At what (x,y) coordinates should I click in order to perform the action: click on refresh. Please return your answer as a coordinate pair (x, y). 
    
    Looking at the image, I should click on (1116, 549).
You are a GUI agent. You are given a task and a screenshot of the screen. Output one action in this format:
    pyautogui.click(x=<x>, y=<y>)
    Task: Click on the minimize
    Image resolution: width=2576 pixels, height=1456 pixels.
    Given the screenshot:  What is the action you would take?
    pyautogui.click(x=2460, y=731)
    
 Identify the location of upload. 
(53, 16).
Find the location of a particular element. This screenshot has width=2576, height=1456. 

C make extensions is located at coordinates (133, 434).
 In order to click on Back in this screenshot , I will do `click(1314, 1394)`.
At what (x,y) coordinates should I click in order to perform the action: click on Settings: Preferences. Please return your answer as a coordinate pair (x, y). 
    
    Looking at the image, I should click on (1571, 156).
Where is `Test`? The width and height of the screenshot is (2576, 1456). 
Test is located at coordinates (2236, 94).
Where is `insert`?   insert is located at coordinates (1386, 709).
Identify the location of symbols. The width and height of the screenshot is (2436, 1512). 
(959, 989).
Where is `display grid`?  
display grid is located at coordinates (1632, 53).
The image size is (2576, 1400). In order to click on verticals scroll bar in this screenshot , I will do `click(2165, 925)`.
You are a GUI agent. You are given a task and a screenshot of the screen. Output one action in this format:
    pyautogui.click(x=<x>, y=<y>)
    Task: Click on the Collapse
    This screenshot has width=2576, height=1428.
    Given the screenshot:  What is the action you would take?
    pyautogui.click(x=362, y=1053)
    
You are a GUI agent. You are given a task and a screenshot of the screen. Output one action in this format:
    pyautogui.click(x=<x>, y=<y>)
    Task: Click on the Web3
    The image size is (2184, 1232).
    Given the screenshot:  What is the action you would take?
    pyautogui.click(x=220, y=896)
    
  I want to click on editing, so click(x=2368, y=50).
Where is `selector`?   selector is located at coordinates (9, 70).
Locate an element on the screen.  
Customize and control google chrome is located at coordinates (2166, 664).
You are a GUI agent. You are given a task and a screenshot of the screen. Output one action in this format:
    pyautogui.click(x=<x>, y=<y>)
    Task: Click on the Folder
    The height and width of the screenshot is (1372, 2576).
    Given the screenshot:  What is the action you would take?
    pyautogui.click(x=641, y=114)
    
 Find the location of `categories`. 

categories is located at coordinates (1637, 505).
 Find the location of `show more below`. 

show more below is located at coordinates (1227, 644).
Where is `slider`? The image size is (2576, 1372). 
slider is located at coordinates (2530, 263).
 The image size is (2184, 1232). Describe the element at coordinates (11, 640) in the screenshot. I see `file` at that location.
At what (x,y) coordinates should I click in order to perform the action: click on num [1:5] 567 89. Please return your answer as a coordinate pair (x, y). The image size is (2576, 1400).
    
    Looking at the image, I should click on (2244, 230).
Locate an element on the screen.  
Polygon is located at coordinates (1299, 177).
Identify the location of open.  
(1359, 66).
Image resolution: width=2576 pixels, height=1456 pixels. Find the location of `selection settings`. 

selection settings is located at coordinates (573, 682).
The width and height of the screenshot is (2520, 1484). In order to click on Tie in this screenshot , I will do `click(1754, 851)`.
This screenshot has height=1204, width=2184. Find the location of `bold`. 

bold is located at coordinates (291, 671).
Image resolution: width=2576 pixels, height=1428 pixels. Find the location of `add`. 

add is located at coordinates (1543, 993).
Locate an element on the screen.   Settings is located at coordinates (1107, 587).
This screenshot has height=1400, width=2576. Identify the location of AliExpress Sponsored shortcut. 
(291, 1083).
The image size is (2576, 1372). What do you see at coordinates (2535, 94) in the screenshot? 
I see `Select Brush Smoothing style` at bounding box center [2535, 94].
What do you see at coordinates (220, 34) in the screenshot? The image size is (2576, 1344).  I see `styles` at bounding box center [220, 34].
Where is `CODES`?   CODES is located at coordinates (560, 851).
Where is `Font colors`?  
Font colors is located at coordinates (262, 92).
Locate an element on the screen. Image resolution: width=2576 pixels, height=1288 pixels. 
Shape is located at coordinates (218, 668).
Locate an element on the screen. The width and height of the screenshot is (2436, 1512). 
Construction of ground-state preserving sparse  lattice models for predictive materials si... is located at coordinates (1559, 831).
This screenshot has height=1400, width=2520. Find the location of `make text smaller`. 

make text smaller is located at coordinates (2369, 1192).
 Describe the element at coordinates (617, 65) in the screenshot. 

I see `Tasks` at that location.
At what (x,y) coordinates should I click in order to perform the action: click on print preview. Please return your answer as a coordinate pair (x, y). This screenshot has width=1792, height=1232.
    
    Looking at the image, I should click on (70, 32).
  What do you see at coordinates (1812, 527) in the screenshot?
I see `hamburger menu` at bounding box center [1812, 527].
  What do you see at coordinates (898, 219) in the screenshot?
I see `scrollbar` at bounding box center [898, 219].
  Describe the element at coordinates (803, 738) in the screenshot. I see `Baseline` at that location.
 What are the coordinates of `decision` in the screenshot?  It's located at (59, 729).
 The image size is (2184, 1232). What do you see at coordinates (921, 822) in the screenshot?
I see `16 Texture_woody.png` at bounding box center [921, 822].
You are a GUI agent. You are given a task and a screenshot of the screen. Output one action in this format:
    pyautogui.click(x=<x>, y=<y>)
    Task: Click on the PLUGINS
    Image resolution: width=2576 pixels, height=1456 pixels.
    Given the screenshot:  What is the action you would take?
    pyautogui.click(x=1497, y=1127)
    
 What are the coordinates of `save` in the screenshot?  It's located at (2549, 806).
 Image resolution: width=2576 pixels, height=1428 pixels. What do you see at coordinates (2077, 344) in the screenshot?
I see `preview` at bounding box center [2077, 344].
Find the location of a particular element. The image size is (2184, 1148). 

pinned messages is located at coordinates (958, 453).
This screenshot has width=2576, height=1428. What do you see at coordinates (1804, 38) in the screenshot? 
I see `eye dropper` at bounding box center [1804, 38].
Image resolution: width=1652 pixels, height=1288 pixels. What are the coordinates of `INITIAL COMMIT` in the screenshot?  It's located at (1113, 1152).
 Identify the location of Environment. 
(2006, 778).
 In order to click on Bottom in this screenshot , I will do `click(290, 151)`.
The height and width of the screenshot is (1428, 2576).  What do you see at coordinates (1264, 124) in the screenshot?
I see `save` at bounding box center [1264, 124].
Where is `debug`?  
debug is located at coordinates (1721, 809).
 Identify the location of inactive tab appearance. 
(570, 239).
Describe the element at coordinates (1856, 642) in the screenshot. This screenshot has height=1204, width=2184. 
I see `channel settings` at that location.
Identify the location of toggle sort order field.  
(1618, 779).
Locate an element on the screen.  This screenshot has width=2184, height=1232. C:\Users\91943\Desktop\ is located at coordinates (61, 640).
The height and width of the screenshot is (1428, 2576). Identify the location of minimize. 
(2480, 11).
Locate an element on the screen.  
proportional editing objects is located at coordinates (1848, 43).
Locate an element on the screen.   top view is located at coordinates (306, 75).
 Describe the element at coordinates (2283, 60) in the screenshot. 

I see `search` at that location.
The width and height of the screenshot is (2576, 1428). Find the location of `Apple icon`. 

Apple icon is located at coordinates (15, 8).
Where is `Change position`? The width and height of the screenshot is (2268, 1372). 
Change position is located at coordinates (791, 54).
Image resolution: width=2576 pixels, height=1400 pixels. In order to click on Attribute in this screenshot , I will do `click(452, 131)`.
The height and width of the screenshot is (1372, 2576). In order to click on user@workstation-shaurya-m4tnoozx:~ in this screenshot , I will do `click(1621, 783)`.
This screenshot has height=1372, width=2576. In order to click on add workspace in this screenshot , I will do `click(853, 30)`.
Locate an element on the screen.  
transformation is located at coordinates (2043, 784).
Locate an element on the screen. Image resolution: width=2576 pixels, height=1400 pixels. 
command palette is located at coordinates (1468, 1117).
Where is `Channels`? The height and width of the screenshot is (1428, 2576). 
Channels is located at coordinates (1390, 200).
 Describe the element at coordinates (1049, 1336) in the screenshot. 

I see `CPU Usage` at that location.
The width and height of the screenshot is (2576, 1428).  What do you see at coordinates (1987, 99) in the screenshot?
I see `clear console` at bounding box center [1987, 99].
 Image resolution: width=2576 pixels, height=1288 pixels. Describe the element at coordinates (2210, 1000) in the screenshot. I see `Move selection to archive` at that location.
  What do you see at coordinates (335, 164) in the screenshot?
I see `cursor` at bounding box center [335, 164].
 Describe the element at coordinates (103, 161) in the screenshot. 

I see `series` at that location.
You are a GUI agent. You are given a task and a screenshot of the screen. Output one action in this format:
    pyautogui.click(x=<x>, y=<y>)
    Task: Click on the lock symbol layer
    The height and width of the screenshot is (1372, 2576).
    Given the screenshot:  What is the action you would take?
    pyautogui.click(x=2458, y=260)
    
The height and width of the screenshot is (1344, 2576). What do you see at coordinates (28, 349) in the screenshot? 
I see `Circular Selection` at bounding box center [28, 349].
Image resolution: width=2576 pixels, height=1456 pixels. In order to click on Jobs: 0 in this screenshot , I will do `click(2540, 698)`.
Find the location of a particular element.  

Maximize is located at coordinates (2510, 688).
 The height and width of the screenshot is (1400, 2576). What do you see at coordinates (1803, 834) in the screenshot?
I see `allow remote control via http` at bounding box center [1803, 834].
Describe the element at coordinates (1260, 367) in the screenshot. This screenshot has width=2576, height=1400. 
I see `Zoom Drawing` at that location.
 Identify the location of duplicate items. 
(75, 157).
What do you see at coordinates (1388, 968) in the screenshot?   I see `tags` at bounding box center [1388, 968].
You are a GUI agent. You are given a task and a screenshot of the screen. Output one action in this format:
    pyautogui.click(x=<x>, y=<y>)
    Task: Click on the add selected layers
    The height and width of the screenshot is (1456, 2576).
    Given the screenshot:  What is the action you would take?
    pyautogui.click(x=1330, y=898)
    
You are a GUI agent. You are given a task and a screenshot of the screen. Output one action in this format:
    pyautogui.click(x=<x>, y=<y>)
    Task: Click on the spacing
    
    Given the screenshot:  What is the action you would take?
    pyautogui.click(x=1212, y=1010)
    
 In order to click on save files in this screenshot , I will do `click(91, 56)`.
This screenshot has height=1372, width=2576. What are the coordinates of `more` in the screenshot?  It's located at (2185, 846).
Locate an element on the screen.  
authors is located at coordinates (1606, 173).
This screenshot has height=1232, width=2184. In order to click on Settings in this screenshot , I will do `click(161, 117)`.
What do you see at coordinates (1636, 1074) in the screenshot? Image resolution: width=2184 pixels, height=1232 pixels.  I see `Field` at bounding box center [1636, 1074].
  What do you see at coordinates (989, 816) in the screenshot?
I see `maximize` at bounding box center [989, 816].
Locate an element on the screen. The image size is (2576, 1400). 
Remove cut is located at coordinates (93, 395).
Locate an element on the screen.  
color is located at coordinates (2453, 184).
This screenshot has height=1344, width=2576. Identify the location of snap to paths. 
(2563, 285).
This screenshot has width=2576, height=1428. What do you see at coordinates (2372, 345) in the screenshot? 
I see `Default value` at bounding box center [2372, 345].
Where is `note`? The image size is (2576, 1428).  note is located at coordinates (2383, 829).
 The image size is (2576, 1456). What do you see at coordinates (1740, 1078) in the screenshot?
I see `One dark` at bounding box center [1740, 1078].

- Your instructions: Please reproduce the records above exactly as they appear, from the start of the records through the line that contains "pyautogui.click(x=362, y=1053)", with both ends included.

- Full answer:
At what (x,y) coordinates should I click in order to perform the action: click on refresh. Please return your answer as a coordinate pair (x, y). 
    
    Looking at the image, I should click on (1116, 549).
You are a GUI agent. You are given a task and a screenshot of the screen. Output one action in this format:
    pyautogui.click(x=<x>, y=<y>)
    Task: Click on the minimize
    Image resolution: width=2576 pixels, height=1456 pixels.
    Given the screenshot:  What is the action you would take?
    pyautogui.click(x=2460, y=731)
    
 Identify the location of upload. 
(53, 16).
Find the location of a particular element. This screenshot has width=2576, height=1456. 

C make extensions is located at coordinates (133, 434).
 In order to click on Back in this screenshot , I will do `click(1314, 1394)`.
At what (x,y) coordinates should I click in order to perform the action: click on Settings: Preferences. Please return your answer as a coordinate pair (x, y). 
    
    Looking at the image, I should click on (1571, 156).
Where is `Test`? The width and height of the screenshot is (2576, 1456). 
Test is located at coordinates (2236, 94).
Where is `insert`?   insert is located at coordinates (1386, 709).
Identify the location of symbols. The width and height of the screenshot is (2436, 1512). 
(959, 989).
Where is `display grid`?  
display grid is located at coordinates (1632, 53).
The image size is (2576, 1400). In order to click on verticals scroll bar in this screenshot , I will do `click(2165, 925)`.
You are a GUI agent. You are given a task and a screenshot of the screen. Output one action in this format:
    pyautogui.click(x=<x>, y=<y>)
    Task: Click on the Collapse
    This screenshot has width=2576, height=1428.
    Given the screenshot:  What is the action you would take?
    pyautogui.click(x=362, y=1053)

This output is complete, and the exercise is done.